There are multiple unhosted wallets (directly controlled by you) that support XRP, including Trezor, Ledger, MetaMask, Atomic Wallet and Trust Wallet. For this guide, we’ll focus on the Atomic Wallet because it is one of the most accessible mobile cryptocurrency wallets out there and supports atomic swaps between XLM and XRP.
Transfer your XLM from your exchange wallet to your Atomic Wallet. Always make sure that whenever you make transfers, the address you input is correct.
This transaction may take a few minutes.
Atomic Wallet enables users to exchange their token for another supported token instantly. Head over to Atomic Wallet’s exchange, then configure the swap of XLM to XRP. The process should be quick.
Now you have some XRP secured in your Atomic Wallet.
The steps in selling XRP are almost the same as the process of swapping your XLM with XRP in step 4 in the previous section. Again, you can either exchange your XRP with a token of choice, may it be BTC, ETH, USDT or XLM, or you may also send your XRP to any supported crypto exchange and trade it with another cryptocurrency such as USDT.
Most crypto pundits highly recommend keeping your XRP holdings in your private wallet where only you have full access to its private keys. Most online wallets provided by exchanges take custody of your private keys, which defeats the true purpose of cryptocurrencies (see the Not Your Keys, Not Your Coins movement, which is to promote self-sovereignty over one’s own financials). Furthermore, keeping the bulk of your funds in your own wallet will save you in the event that your go-to exchange gets breached.
You may use either a cold or hot wallet for your XRP holdings.
A cold wallet refers to a hardware device designed to store the private keys of your coins offline. This way, your funds are secure from attackers in the online world.
A hot wallet is not as safe but it does offer more convenience. In fact, you can access a hot wallet almost anywhere without the need for any specialized device as long as there is Internet access.
Wallets that support XRP include Ledger, Trezor, Math Wallet, Trust Wallet, MetaMask, Coinbase and Atomic Wallet.
Ripple Labs is a San Francisco-based tech startup that builds and maintains the Ripple payment protocol that runs within RippleNet, its exchange network. XRP is created to be the native currency of the payment system and is utilised for settlements, asset exchange and remittances.
The aim of the whole project is to create a global network of financial institutions, eventually contributing to the “Internet of value”, a platform or community where everyone can perform instant peer-to-peer value exchange.
Contrary to what most people in the crypto space think, XRP actually abolishes the use of any central authority to facilitate transactions. Its objective is to enable a frictionless payment system that comes at a reasonable price for any user. And it does this through a decentralised network of validators called the Unique Node List (UNL).

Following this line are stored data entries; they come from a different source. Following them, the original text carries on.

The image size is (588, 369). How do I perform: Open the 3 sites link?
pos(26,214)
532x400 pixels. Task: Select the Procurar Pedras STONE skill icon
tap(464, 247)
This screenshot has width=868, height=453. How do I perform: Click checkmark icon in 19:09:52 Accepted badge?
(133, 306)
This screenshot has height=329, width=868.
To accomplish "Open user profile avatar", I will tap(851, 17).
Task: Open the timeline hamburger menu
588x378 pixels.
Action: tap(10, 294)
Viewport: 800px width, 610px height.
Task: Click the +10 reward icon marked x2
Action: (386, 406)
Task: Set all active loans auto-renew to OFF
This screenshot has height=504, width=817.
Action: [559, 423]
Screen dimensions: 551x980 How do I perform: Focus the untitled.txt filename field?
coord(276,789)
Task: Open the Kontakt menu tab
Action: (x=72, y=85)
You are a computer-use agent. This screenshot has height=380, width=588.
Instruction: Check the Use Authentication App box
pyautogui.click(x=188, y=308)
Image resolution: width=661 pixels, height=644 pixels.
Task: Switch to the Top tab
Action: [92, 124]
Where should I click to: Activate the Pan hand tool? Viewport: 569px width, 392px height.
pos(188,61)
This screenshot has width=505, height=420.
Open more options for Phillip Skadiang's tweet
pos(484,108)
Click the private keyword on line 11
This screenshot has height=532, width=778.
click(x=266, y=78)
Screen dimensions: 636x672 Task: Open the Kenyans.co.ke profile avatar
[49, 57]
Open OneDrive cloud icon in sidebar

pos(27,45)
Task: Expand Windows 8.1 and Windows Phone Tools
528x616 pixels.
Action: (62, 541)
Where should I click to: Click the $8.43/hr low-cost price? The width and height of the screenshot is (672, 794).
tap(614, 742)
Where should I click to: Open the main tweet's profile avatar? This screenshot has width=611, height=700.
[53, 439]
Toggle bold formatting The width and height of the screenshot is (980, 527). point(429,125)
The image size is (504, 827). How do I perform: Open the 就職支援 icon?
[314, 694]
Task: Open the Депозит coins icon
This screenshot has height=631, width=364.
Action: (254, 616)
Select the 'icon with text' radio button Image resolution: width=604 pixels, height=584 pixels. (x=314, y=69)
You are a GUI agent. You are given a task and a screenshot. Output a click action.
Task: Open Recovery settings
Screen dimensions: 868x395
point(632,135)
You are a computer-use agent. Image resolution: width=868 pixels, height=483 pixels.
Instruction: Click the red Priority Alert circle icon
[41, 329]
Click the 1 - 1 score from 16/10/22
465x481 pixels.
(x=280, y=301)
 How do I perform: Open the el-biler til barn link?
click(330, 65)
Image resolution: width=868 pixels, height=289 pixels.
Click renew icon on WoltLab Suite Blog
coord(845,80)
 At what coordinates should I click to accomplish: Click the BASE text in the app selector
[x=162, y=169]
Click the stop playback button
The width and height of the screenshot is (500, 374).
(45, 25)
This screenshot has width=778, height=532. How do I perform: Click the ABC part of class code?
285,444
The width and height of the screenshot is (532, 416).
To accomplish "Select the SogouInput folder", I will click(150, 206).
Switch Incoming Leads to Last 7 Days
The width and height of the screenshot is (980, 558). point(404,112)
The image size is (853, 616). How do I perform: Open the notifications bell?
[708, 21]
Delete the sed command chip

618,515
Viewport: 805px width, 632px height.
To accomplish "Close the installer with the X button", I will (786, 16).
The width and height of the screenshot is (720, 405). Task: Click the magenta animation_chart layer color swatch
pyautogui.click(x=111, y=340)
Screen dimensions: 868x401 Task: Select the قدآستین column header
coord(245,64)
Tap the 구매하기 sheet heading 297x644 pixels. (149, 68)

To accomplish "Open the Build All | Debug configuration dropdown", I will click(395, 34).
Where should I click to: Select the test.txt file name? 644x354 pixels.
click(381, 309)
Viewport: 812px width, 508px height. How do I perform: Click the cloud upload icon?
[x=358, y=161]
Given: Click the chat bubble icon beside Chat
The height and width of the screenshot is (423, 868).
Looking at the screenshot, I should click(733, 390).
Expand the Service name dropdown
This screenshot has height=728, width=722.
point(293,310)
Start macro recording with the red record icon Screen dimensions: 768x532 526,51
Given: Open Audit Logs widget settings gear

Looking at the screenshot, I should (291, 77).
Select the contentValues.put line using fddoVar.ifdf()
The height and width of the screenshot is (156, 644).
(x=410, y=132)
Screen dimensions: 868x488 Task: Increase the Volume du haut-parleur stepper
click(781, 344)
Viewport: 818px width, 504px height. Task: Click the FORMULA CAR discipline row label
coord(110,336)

XRP offers real-time payments and quick cross-border settlements in as quick as 4 seconds. For comparison, ETH needs 2 minutes before a transfer is confirmed, while BTC could take 1 hour or more.
XRP is also capable of handling 1,500 transactions per second, which outpaces ETH which can only process 15 transactions per second.
RippleNet has 3 notable products:
xRapid – provides liquidity on demand and ensures that transactions like swaps and transfers can easily be facilitated through XRPs held in escrow accounts.
xCurrent – enables financial institutions to make frictionless cross-border payments. It also gives the same institutions a communication channel to send messages and confirm transactions from end to end.
xVia – provides a basic payment interface for institutions to seamlessly send payments and produce invoices or track deliveries globally.
It is important to remember that Ripple is still currently in the middle of a legal battle with the US SEC for an alleged unregistered securities offering, which makes XRP a little more risky to hold as an asset. On the flip side, a judge ruling in favour of Ripple could reward patient XRP holders. While some exchanges have announced their intention to relist XRP, the outlook for the coin is still uncertain until its case is closed.
It is up to the user to determine whether buying or holding XRP is worth the risk/reward.